> [What is needed]:
Below is a listing with pictures in it; transcribe exactly the lines from the one that has "Click the plus icon beside 添加关键词" through the one that has "Task: Click the Cetak printer icon", and omit those pictures.

> [Records to use]:
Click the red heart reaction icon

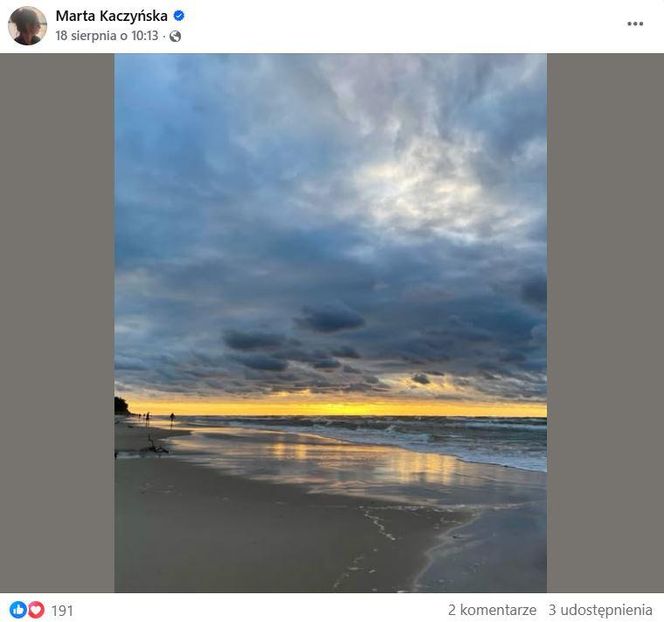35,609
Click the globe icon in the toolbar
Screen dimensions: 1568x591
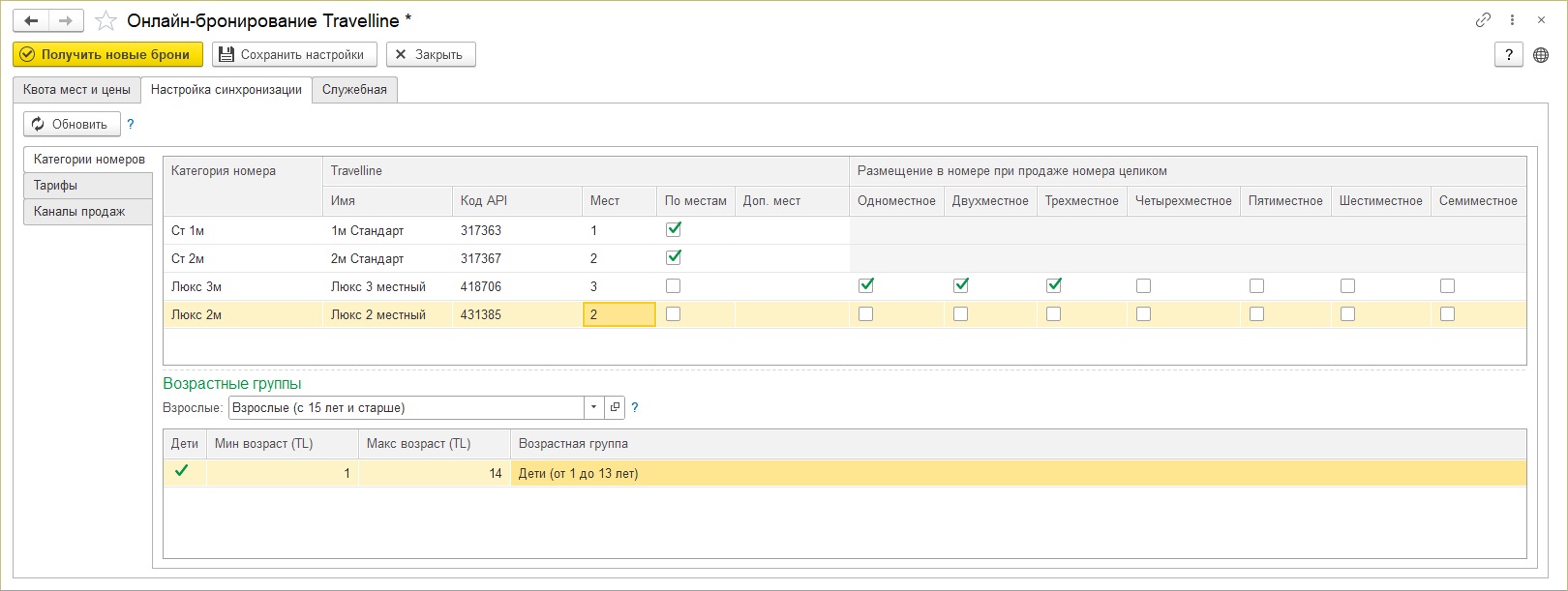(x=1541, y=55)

---

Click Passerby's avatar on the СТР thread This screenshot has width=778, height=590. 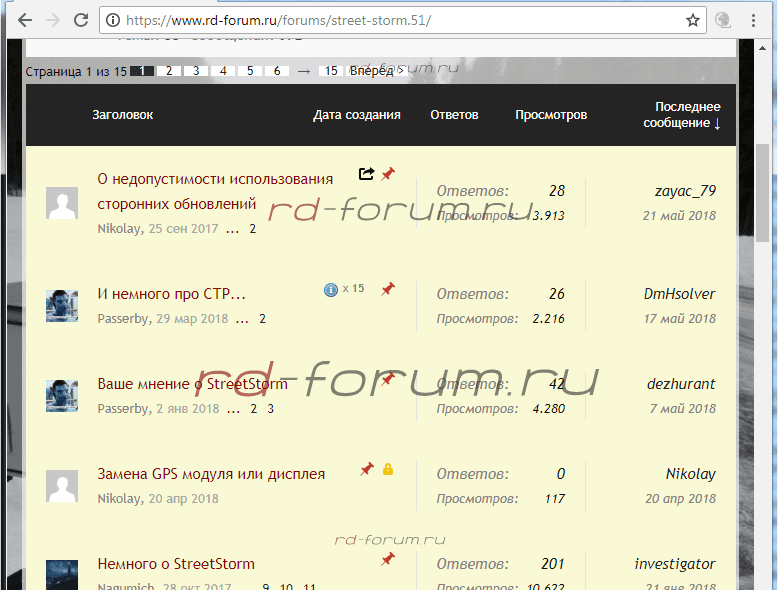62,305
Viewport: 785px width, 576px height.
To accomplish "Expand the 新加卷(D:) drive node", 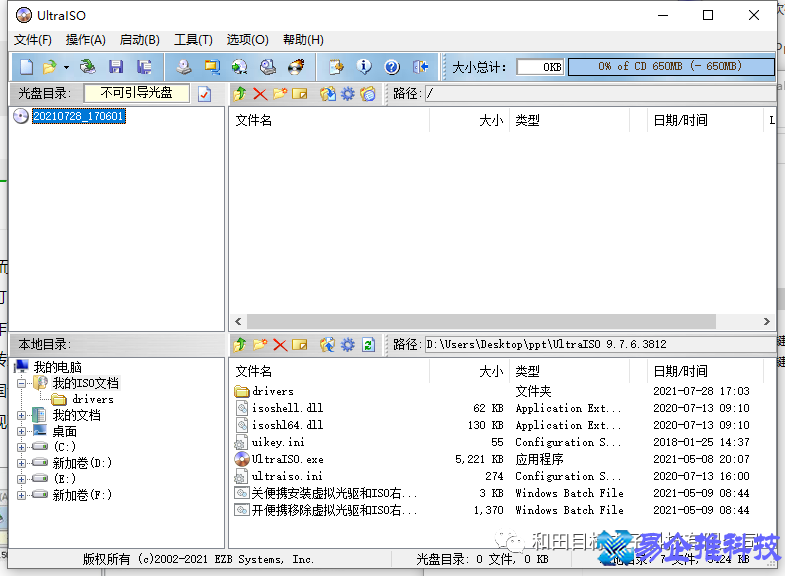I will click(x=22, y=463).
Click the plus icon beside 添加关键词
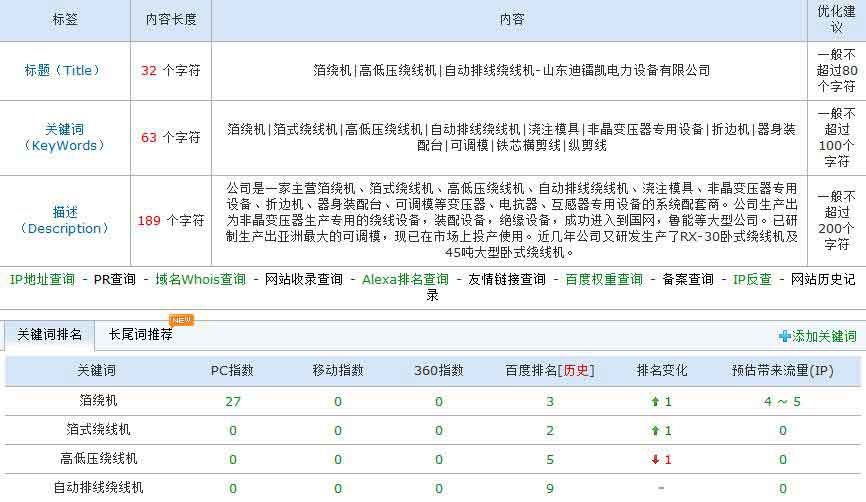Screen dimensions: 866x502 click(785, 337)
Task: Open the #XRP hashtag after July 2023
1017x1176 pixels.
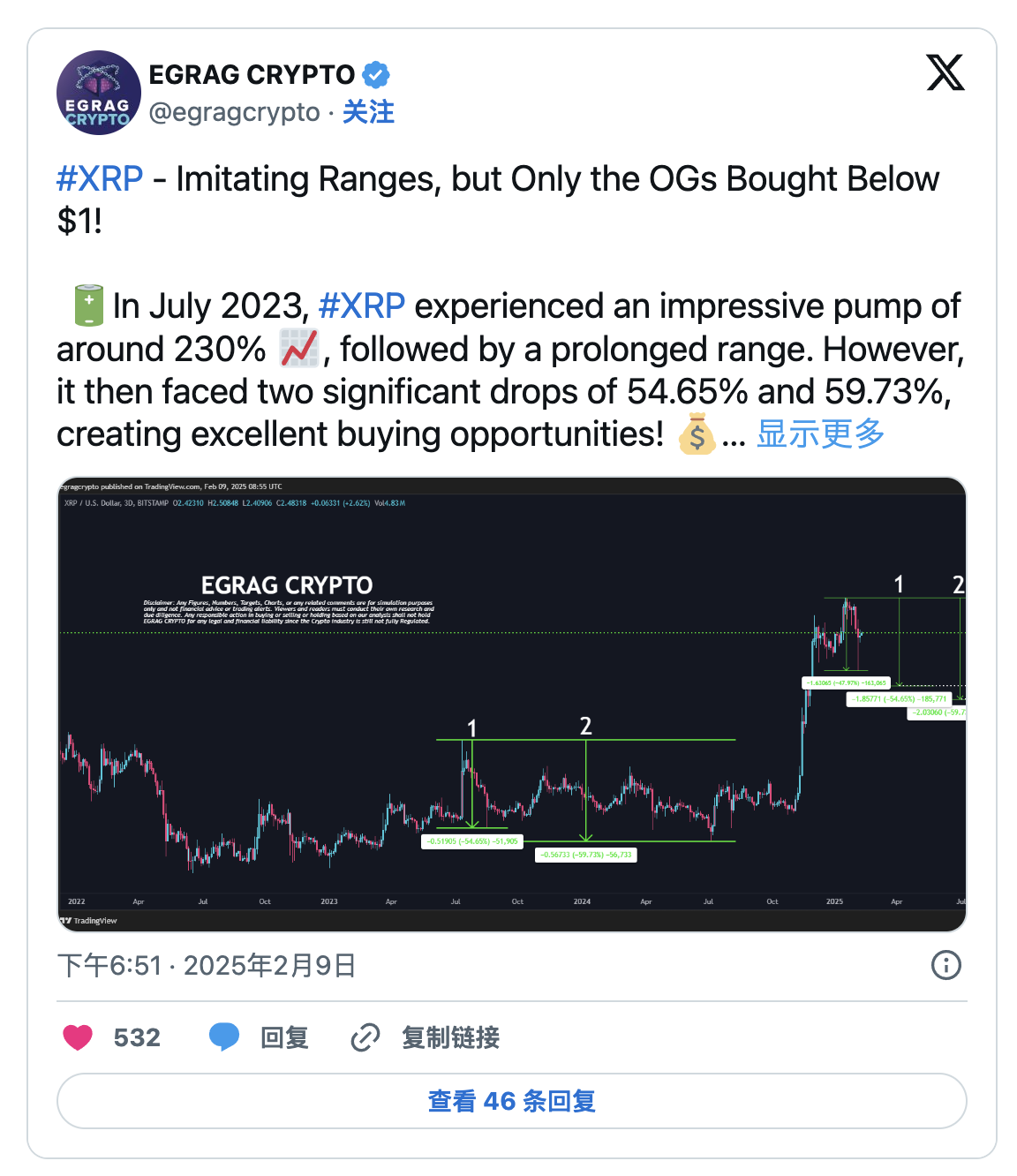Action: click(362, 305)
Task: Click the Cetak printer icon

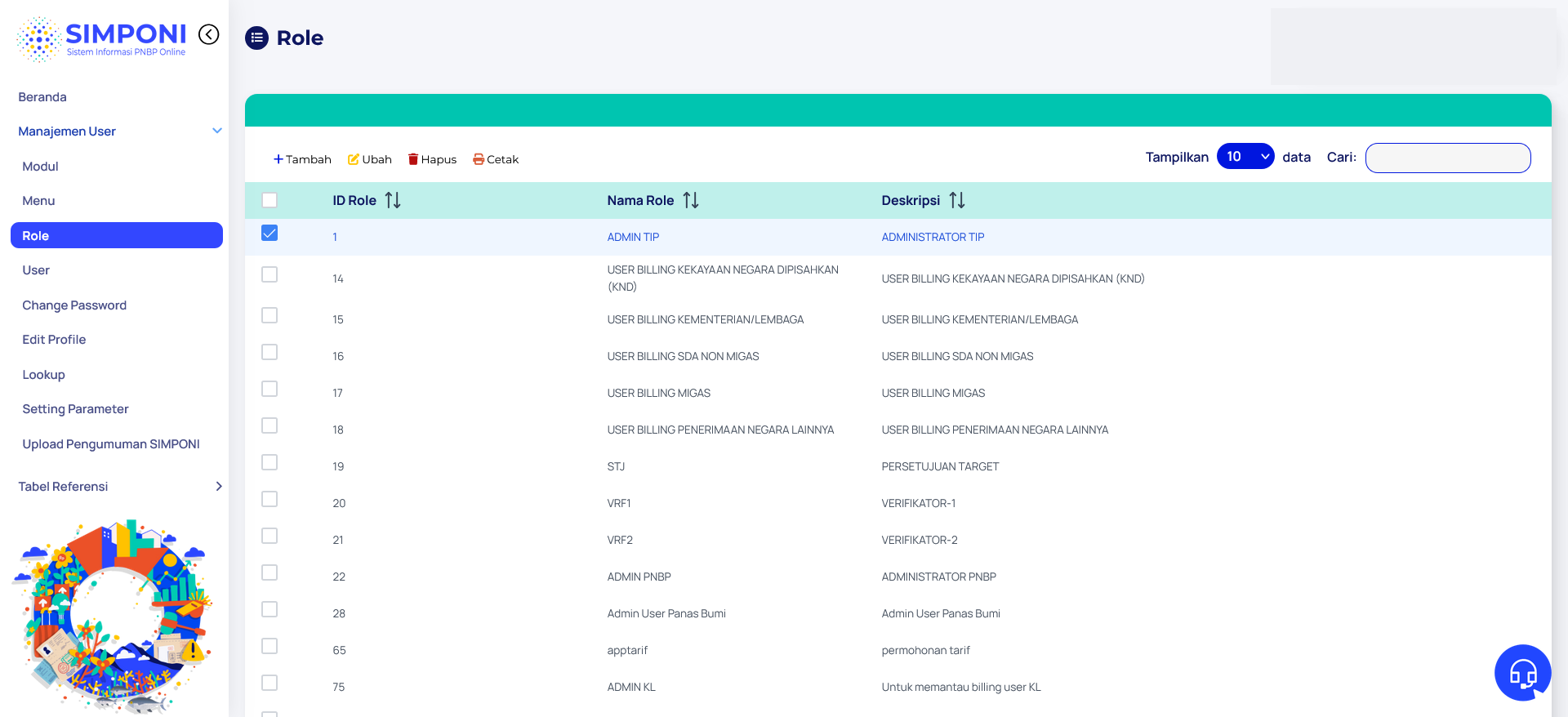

> [Reply]:
Click the plus icon beside 添加关键词
Screen dimensions: 866x502 click(785, 337)
Task: Open the #XRP hashtag after July 2023
1017x1176 pixels.
Action: click(362, 305)
Task: Click the Cetak printer icon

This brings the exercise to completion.